Data on word and item positions:
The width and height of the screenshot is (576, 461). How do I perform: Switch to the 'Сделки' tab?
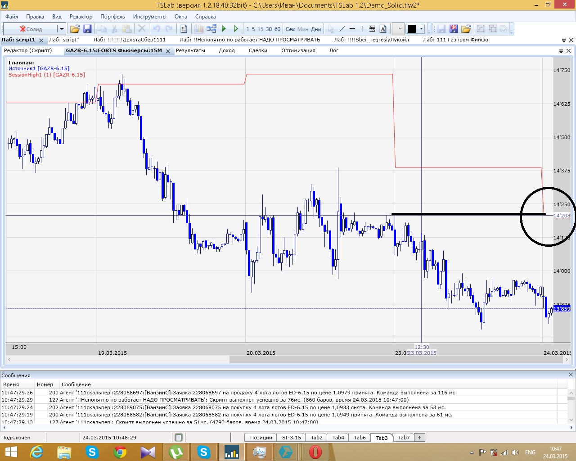pos(258,50)
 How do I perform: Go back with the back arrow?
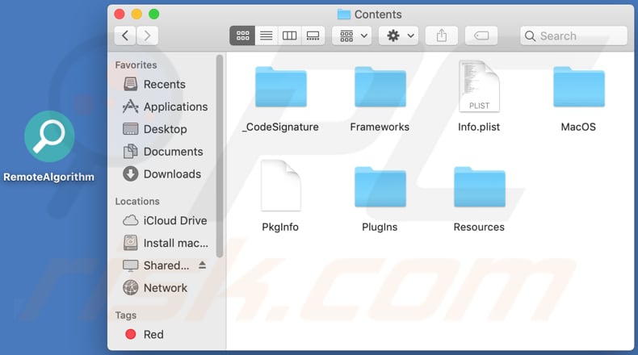(125, 36)
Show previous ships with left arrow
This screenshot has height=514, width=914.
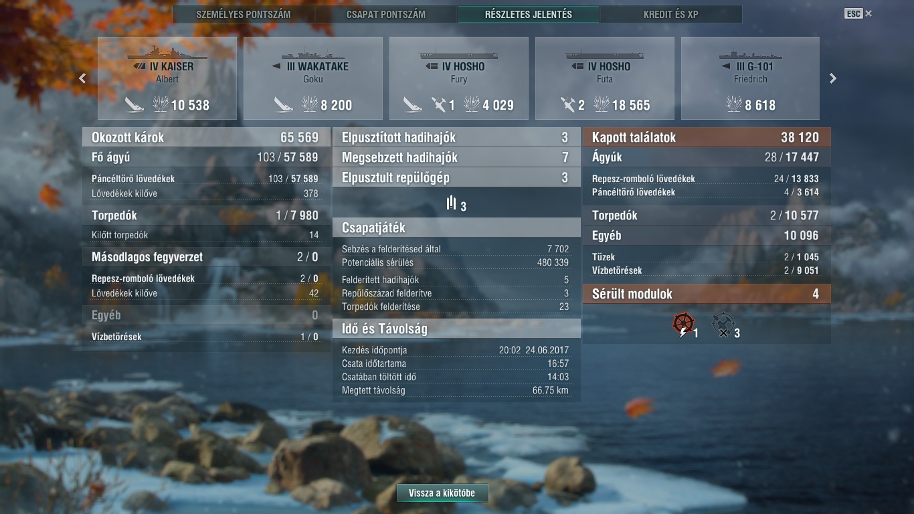click(82, 78)
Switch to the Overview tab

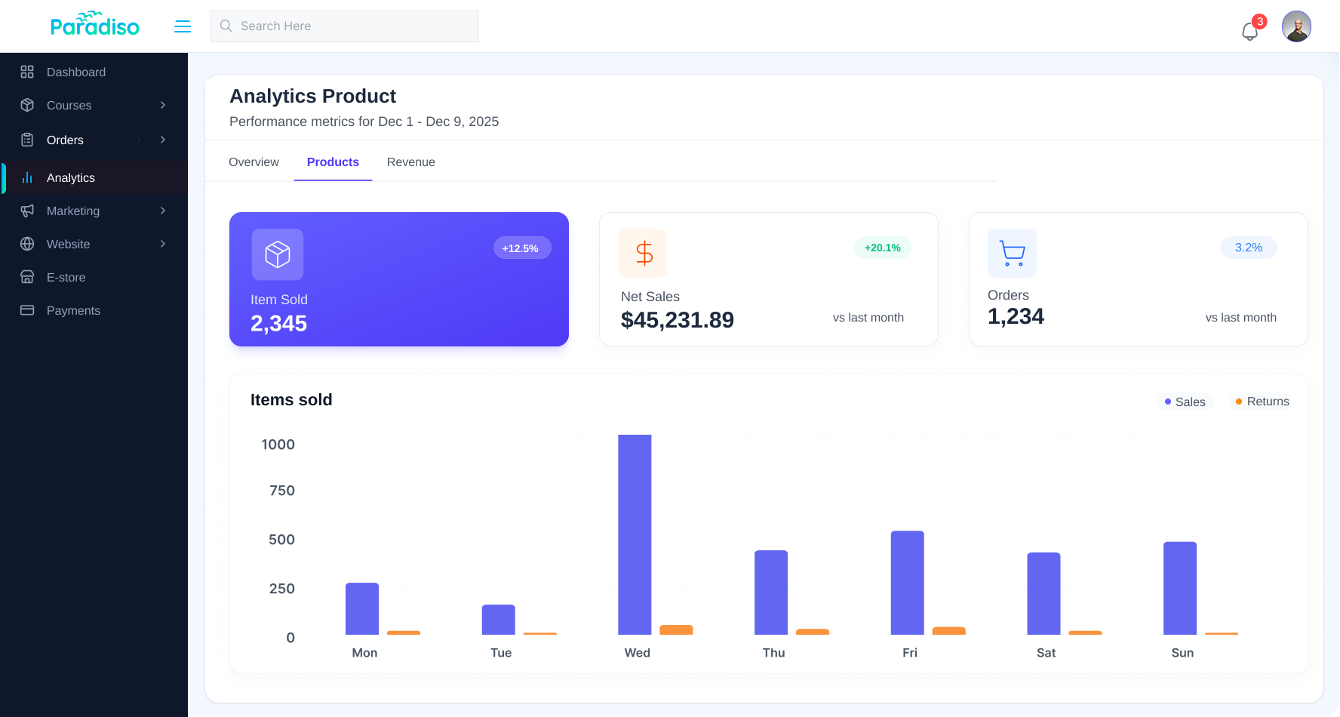tap(254, 162)
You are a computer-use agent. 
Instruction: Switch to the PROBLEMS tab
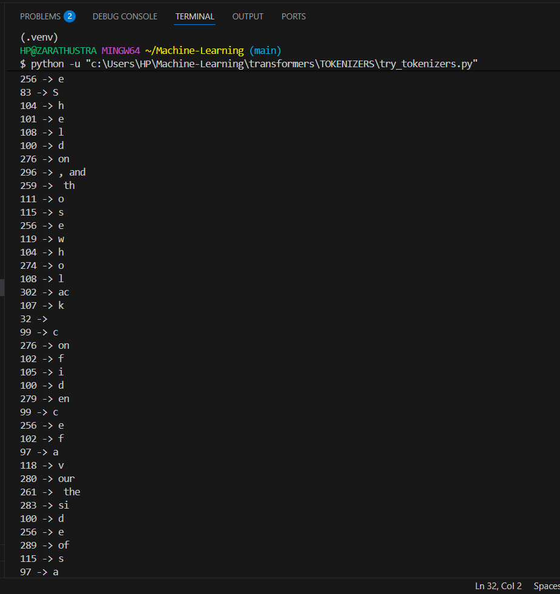40,17
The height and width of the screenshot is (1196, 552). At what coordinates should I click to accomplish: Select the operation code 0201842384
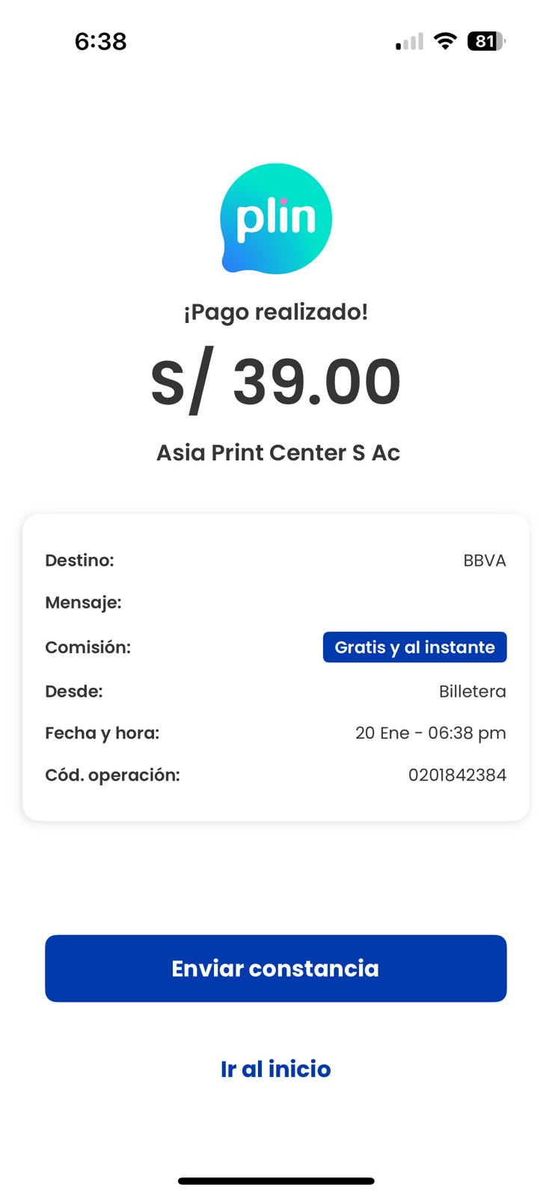[x=457, y=775]
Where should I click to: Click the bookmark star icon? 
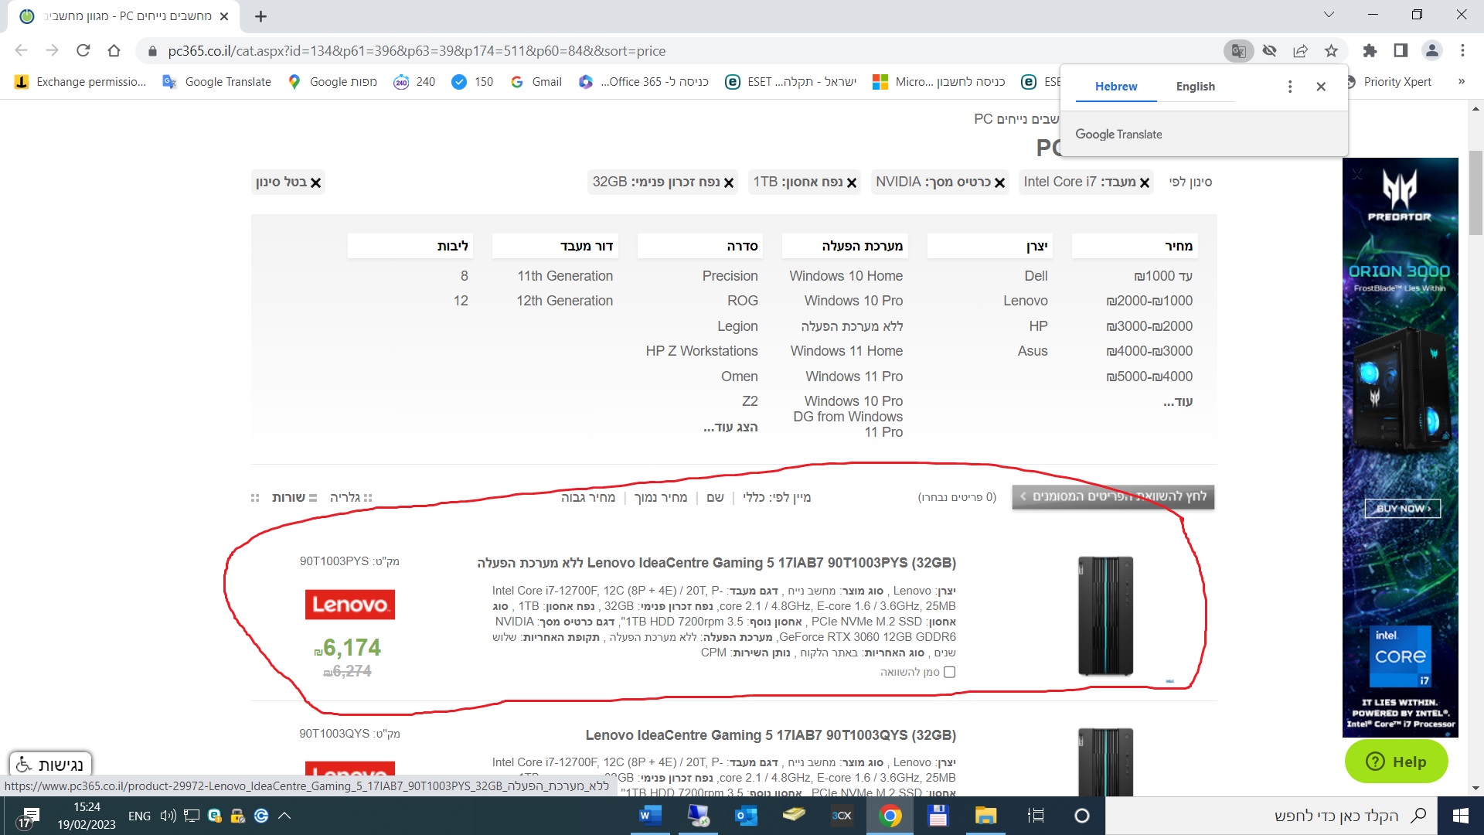(1331, 51)
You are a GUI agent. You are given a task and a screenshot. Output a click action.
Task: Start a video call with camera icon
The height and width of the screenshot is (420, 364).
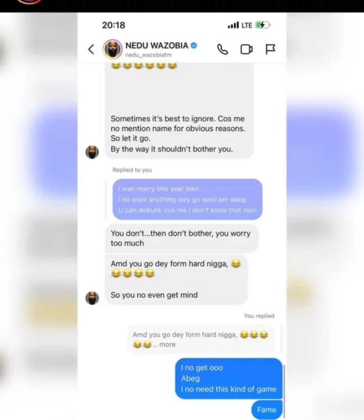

§ Exercise directions
Arrange every line of the data above as a numbered list, omitting blank lines and excluding the pictures.

§ Result below
1. The width and height of the screenshot is (576, 461). How do I perform: Switch to the 'Сделки' tab?
2. pos(258,50)
3.  How do I perform: Go back with the back arrow?
4. (125, 36)
5. Show previous ships with left arrow
6. This screenshot has height=514, width=914.
7. click(82, 78)
8. Switch to the Overview tab
9. tap(254, 162)
10. You are a computer-use agent. 
11. Instruction: Switch to the PROBLEMS tab
12. 40,17
13. The height and width of the screenshot is (1196, 552). At what coordinates should I click to accomplish: Select the operation code 0201842384
14. [x=457, y=775]
15. Where should I click to: Click the bookmark star icon? 
16. (1331, 51)
17. You are a GUI agent. You are given a task and a screenshot. Output a click action.
18. Task: Start a video call with camera icon
19. The height and width of the screenshot is (420, 364).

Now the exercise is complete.